Data for processing section start

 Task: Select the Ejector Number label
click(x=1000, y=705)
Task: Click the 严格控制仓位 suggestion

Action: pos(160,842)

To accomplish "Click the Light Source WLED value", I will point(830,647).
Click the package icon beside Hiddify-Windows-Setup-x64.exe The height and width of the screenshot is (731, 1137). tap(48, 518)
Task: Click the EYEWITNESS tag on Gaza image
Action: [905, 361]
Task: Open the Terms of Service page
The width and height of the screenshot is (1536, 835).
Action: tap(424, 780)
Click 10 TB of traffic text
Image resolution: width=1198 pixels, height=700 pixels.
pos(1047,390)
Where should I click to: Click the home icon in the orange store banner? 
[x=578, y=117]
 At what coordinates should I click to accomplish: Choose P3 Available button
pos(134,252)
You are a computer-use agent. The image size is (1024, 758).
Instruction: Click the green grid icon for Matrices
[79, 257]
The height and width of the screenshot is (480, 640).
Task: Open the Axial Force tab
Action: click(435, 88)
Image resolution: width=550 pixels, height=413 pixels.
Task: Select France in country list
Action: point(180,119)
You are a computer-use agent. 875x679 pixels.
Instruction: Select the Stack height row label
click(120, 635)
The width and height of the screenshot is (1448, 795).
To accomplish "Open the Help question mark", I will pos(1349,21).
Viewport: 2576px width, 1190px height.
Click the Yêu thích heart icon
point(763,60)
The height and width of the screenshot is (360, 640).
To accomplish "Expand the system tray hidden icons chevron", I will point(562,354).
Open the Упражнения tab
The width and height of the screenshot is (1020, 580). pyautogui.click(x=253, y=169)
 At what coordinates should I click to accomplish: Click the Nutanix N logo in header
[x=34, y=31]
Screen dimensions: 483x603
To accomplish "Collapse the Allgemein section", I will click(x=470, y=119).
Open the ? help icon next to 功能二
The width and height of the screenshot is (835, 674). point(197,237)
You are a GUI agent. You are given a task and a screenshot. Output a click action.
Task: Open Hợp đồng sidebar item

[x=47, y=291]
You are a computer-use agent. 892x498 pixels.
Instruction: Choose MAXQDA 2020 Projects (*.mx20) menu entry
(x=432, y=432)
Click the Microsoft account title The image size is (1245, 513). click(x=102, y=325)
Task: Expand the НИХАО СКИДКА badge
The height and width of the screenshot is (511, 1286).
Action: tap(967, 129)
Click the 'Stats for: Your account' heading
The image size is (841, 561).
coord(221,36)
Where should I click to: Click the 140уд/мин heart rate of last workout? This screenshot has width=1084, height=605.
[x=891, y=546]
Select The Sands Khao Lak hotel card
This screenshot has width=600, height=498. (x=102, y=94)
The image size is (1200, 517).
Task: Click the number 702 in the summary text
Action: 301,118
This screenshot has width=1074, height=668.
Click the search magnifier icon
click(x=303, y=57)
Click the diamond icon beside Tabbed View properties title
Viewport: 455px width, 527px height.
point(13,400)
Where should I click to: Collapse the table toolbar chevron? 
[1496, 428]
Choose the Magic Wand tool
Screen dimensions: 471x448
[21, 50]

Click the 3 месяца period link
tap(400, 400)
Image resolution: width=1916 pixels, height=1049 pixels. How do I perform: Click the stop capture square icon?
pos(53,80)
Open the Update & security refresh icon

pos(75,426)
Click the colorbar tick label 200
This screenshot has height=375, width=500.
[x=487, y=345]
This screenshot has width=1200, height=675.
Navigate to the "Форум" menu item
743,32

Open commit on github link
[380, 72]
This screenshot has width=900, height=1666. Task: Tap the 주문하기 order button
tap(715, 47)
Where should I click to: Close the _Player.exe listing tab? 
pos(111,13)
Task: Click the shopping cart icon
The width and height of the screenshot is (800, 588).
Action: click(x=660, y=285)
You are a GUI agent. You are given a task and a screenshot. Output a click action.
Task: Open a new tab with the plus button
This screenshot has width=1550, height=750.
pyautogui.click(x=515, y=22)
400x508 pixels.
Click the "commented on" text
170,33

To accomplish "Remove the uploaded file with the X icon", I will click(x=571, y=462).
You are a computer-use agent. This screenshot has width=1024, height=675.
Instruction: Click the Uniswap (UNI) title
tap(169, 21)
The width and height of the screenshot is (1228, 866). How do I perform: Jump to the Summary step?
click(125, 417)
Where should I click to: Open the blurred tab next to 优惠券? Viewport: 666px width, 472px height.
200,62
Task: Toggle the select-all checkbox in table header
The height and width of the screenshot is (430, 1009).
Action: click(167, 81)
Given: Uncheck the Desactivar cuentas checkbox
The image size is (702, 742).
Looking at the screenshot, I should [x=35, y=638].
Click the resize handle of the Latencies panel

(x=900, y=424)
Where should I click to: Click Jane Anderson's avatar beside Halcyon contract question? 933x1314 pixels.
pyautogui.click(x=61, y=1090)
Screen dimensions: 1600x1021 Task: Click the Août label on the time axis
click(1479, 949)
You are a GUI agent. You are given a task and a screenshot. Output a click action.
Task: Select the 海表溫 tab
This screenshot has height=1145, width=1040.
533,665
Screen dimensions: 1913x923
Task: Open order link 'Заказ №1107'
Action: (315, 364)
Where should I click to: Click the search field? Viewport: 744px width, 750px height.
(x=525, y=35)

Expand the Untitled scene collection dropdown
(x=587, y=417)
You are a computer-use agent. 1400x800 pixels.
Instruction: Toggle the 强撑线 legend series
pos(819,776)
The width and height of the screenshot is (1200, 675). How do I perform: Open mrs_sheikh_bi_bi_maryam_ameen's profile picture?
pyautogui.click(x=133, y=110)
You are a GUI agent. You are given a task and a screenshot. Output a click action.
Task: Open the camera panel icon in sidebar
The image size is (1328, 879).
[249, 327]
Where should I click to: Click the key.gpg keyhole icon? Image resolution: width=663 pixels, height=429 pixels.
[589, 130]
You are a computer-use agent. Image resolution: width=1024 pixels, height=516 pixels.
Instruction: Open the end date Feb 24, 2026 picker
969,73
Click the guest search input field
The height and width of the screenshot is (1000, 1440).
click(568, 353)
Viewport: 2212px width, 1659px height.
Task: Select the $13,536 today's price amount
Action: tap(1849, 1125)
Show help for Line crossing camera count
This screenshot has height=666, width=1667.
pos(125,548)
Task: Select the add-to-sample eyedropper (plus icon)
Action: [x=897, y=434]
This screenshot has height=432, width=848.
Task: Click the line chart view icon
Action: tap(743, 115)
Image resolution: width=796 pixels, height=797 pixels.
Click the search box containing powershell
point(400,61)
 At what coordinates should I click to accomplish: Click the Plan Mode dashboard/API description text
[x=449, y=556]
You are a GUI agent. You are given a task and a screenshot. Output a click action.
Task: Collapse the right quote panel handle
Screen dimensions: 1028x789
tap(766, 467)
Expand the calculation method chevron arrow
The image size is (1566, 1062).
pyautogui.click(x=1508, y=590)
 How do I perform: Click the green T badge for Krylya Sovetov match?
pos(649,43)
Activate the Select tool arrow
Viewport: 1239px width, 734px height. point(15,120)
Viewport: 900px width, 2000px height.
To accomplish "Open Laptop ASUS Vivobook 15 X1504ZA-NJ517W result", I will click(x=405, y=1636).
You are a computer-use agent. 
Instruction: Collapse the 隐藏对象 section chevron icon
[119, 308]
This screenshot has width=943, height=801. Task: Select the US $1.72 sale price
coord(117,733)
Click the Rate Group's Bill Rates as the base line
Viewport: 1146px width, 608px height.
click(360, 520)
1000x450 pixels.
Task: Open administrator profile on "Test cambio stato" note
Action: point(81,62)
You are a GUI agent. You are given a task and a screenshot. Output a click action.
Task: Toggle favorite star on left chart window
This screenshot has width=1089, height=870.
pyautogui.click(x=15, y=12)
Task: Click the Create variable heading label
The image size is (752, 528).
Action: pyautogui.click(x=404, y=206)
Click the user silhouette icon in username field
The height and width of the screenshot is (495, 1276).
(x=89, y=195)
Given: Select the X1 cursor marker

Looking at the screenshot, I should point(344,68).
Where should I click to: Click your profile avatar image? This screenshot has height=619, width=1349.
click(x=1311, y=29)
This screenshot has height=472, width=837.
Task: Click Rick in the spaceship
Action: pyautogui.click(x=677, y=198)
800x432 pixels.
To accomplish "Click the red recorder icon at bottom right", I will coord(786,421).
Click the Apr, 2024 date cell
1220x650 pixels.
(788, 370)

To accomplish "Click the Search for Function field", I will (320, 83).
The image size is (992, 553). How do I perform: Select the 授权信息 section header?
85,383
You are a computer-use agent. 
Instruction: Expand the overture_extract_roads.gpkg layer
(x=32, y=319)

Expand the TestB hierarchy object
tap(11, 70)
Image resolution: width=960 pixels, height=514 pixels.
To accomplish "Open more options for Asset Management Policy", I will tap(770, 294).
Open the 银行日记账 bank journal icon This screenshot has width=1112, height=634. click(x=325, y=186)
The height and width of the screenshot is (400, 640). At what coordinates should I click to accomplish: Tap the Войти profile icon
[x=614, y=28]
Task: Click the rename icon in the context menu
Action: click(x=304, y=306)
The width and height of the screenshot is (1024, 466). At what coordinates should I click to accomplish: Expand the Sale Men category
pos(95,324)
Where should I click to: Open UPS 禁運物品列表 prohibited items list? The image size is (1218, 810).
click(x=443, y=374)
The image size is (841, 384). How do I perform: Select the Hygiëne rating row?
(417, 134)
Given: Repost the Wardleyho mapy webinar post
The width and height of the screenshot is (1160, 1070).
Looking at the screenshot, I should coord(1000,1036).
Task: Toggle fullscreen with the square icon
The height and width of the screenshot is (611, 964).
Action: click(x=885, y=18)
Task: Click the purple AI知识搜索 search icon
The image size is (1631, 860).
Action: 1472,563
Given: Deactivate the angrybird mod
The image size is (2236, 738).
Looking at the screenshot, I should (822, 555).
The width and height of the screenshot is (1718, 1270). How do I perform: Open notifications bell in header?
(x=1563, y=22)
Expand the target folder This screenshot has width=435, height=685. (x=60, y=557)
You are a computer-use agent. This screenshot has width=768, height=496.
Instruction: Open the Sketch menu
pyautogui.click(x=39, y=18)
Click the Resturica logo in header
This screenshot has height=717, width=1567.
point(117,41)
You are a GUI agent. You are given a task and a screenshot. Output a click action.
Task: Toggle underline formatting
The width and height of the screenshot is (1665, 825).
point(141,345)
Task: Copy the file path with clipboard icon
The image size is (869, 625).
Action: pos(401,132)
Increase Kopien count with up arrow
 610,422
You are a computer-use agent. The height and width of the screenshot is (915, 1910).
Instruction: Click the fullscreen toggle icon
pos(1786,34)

Data for processing section end

--- Problem to solve ---
Return each full line of the entries that contains the word "will".

--- Completed exercise ---
To accomplish "Click the Light Source WLED value", I will point(830,647).
To accomplish "Open the Help question mark", I will pos(1349,21).
To accomplish "Expand the system tray hidden icons chevron", I will point(562,354).
To accomplish "Collapse the Allgemein section", I will click(x=470, y=119).
To accomplish "Remove the uploaded file with the X icon", I will click(x=571, y=462).
To accomplish "Open Laptop ASUS Vivobook 15 X1504ZA-NJ517W result", I will click(x=405, y=1636).
To accomplish "Click the red recorder icon at bottom right", I will coord(786,421).
To accomplish "Click the Search for Function field", I will (320, 83).
To accomplish "Open more options for Asset Management Policy", I will tap(770, 294).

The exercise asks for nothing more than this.